» Challenge:
Rewrite the material between the line holding "At what (x,y)" and the line holding "Looking at the", inclusive, changing "maximize" to "minimize" and keeping everything else the same.

» Records to process:
<<<<

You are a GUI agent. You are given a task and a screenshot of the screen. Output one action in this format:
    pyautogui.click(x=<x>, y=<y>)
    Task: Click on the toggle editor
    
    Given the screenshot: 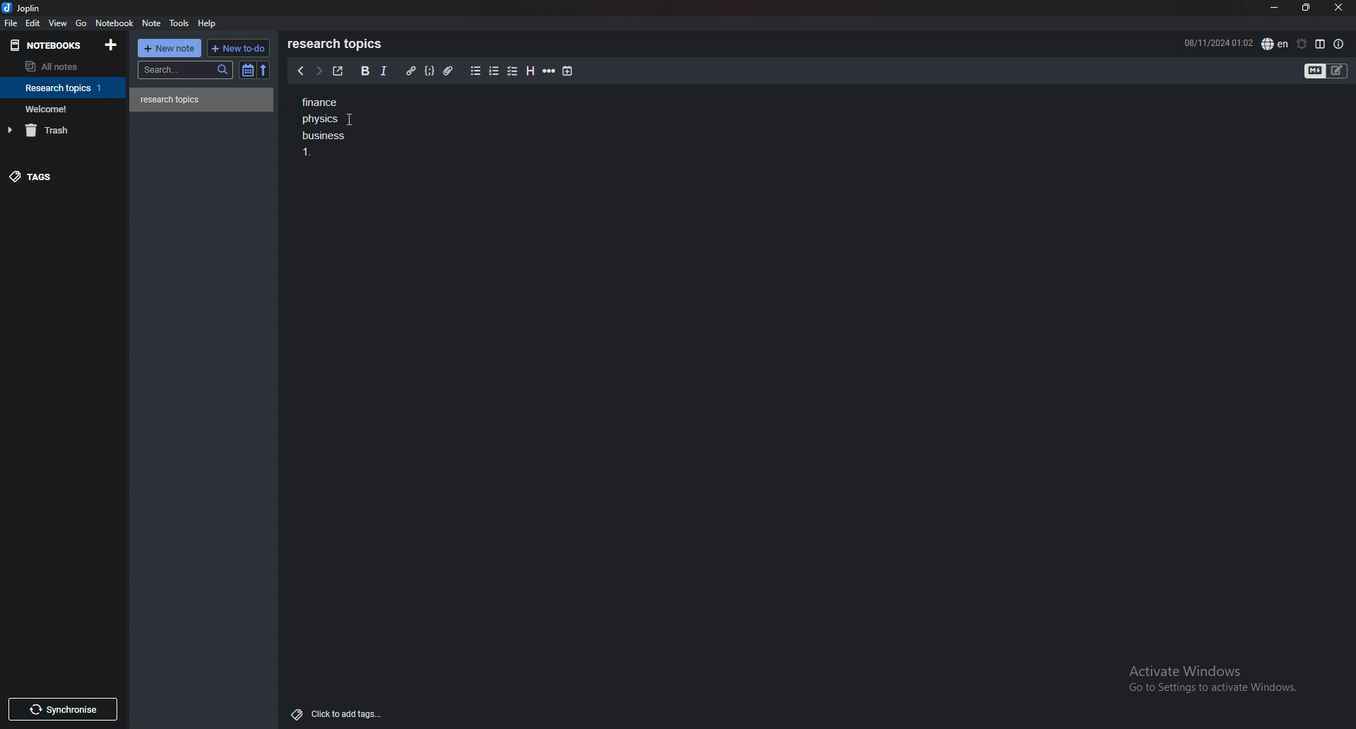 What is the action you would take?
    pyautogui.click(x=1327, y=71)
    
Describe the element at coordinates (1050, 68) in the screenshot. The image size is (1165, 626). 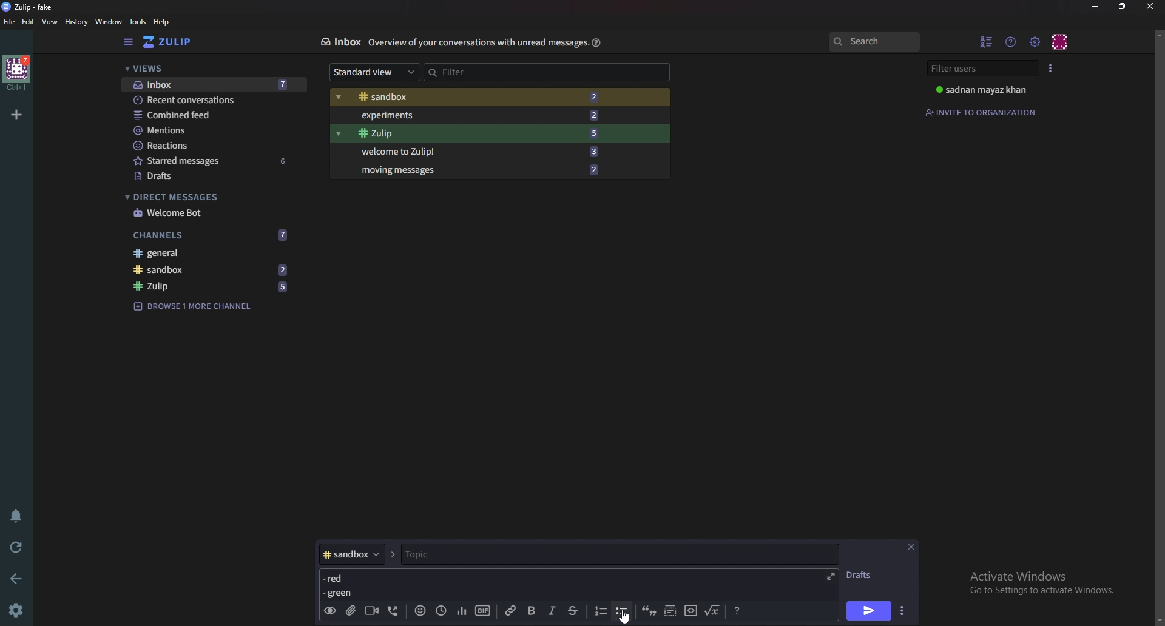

>>>>
<<<<

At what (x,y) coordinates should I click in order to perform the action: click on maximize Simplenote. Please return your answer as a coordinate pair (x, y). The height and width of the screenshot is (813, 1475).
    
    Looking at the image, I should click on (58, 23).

>>>>
<<<<

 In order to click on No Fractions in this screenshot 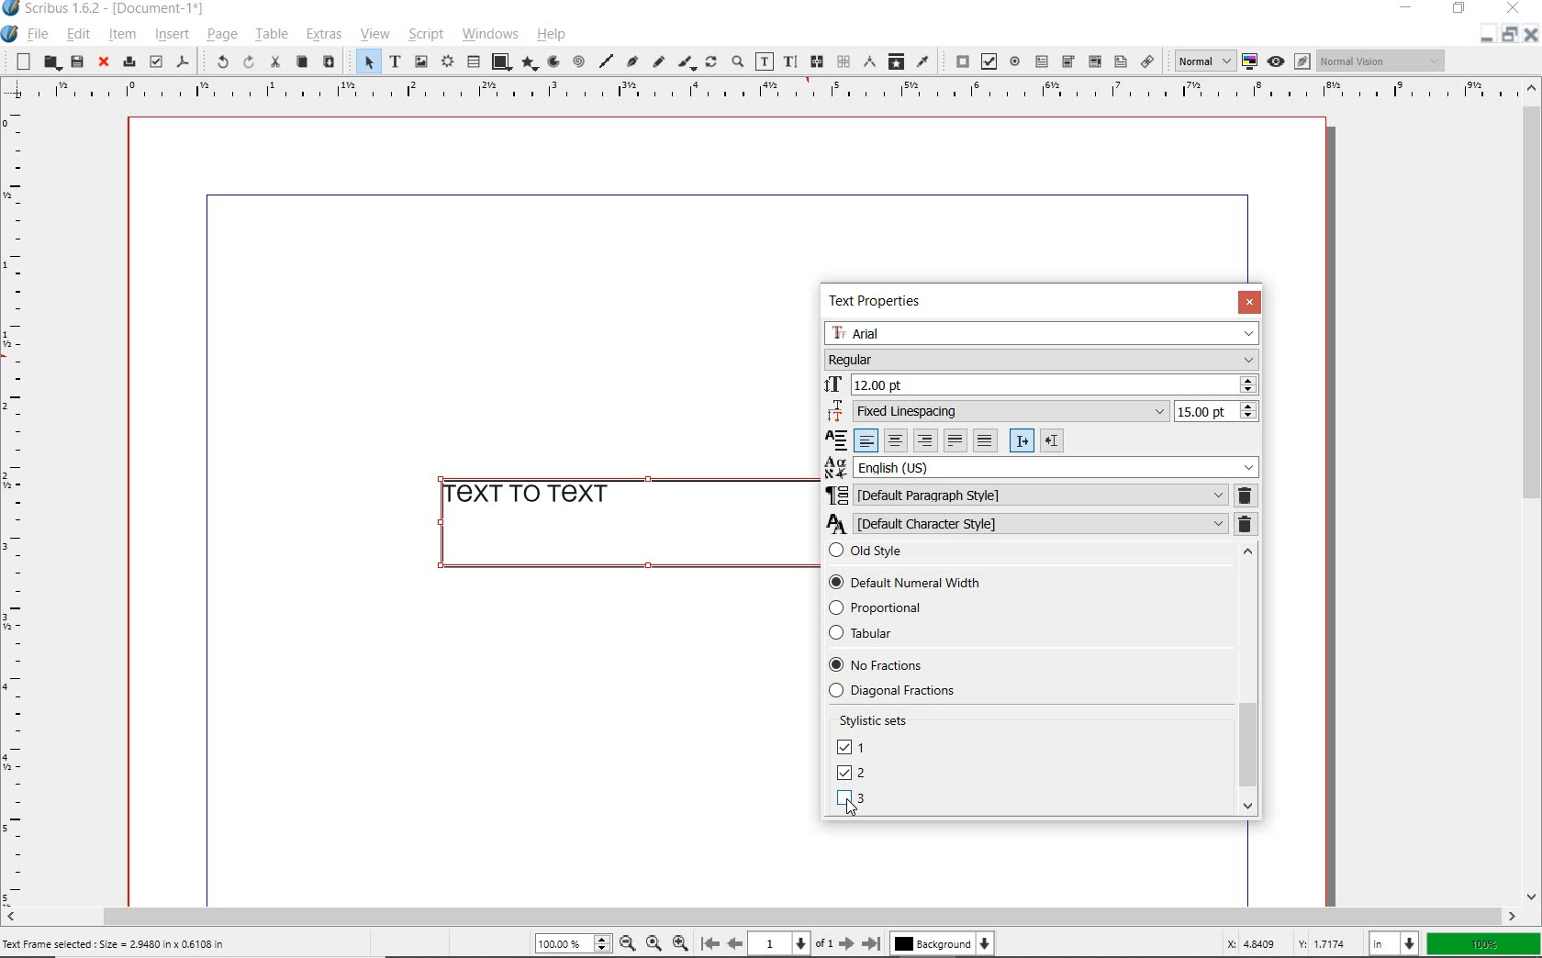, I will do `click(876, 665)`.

>>>>

» Written response:
At what (x,y) coordinates should I click in order to perform the action: click on minimize Simplenote. Please return your answer as a coordinate pair (x, y). The height and width of the screenshot is (813, 1475).
    
    Looking at the image, I should click on (58, 23).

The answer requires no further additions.